Major Manual Actions: Big Sites That Have Been Hit with Google Penalties
February 10, 2015
In the past year, Google has made an almost accelerated effort to refine their quality guidelines and link schemes; from Penguin 2.1 to Hummingbird, and everything in between, there are several practices within the search community that have made the journey from tried and trusted tactic to old and obsolete. By refining these quality guidelines, Google’s search results have generally improved, though some sites have been left in the dust. Instead of talking about how to get in Google’s good graces, today we’re taking a look at four major sites who took some minor missteps and ended up with penalties from the search giant.
Perhaps among the most famous, the Interflora penalty and subsequent algorithm update that followed was incurred after Google identified that this UK-based flower delivery company was using paid advertorials to acquire links and manipulate PageRank. The site made little effort to disguise its efforts, effectively bribing journalists and websites for links so that the site would rank well for its target keywords during Valentine’s Day. When Google found out, their search quality team made a statement indicating that Interflora, along with the sites that sold and published the paid advertorial space, would be penalized. The PageRank for the site fell to a zero, and they were completely removed from the SERPs–even for branded keyword searches.
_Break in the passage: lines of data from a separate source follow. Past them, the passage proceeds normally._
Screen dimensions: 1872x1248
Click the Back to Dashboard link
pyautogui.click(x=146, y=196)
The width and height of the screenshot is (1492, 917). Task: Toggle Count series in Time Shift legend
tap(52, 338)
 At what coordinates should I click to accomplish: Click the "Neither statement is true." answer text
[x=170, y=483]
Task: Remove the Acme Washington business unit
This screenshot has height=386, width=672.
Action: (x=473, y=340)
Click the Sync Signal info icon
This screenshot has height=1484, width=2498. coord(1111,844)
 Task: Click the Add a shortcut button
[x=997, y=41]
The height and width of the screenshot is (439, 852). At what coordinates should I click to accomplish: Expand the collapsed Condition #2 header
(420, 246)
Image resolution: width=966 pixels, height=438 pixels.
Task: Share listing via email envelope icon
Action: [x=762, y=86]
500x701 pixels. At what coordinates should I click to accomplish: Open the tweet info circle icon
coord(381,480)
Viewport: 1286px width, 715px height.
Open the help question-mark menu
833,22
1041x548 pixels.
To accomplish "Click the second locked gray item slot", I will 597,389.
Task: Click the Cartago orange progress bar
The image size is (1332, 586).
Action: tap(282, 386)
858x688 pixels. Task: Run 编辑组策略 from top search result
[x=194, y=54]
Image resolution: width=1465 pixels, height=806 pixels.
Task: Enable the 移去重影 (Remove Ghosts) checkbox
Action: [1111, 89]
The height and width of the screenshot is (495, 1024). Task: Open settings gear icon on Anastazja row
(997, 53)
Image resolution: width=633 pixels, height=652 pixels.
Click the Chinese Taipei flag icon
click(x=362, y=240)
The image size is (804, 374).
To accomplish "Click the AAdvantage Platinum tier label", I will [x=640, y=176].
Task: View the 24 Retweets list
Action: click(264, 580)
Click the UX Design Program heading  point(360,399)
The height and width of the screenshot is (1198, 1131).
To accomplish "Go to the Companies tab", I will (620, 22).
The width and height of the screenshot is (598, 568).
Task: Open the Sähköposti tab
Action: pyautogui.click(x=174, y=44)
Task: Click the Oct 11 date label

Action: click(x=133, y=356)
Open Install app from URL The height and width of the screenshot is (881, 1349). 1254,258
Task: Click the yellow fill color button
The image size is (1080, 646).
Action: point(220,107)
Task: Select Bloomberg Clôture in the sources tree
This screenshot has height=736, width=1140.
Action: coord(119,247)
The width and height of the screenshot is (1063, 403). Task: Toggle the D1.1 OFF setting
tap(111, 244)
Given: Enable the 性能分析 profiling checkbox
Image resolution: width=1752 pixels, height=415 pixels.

In the same way that Interflora got penalized for buying links to promote their site, not long after, BBC News received an unnatural links warning in Google Webmaster Tools. It was shocking to see a news site with such authority fall victim to an unnatural links notification from Google. With the amount of readers and affiliates the BBC has from all over the world, it’s also too difficult to pinpoint which links would be identified as potentially problematic. The site was quick to act, with one source suggesting that RSS feed scrapers were what caused the notification to appear in Google Webmaster Tools. However, the proximity to Interflora suggests that BBC News could have fallen victim to the same unnatural links that other UK news outlets were dramatically penalized for. Google later came out with a statement to identify that one article in particular had a large amount of potentially unnatural links, which is what incurred the penalty. In typical fashion, Google remained tight-lipped over which article had been penalized, and remains an unsolved mystery.
A high-profile site on this side of the Atlantic, Rap Genius is a pretty amazing site for lyrics that offers a great user experience and an interface that allows people to interpret the poetry and verse that goes into each song, enriching the lyrics with interpretations and meaning, as well as discussion and more. This even sparked a Moz post about different SEO strategies that could be used to help the site grow! However, not long ago, the site was hit with a Google penalty after someone published a blog post on the site’s less-than subtle link building tactics, and Google decided to take action. On Christmas, Google hit Rap Genius with a manual action forcing them to remove all of the links that they acquired by promising link exchanges, special promotion and incentives to sites that used keyword-rich anchor text to link to them. The site’s profile within the search community prompted several articles about the whole ordeal, including an in-depth explanation from Rap Genius about where they went wrong. Google forgave them.
Expedia is the latest in a list of big companies who have run afoul of Google’s quality guidelines, and appear to have got hit with a major penalty, losing a huge amount of traffic and rankings nearly overnight. Expedia got singled out by a blog that indicated that the bulk of the content it was creating were paid pieces with overly-optimized anchor text, both which generally send red flags to Google Headquarters. Google seems to have taken swift action:
Again, in typically tight-lipped fashion, Google has declined to comment. A pretty brash way to handle someone who spends nearly $30 million in AdWords each year!
There are countless of other stories as well; JC Penney and Overstock.com have both tried to acquire links through methods that directly violate Google’s guidelines. In an industry that changes so quickly, and with a company that revises their quality guidelines with increasing frequency, even big corporations run the risk of running afoul of Google. So where does this leave SEO?
Links are still a healthy part of any site and a substantial part of the algorithm for both Google and Bing. However, links need to be acquired in a way that is organic, relevant, and natural, without payment or incentive–otherwise, sites may find themselves sitting in Google’s penalty box with a major misconduct.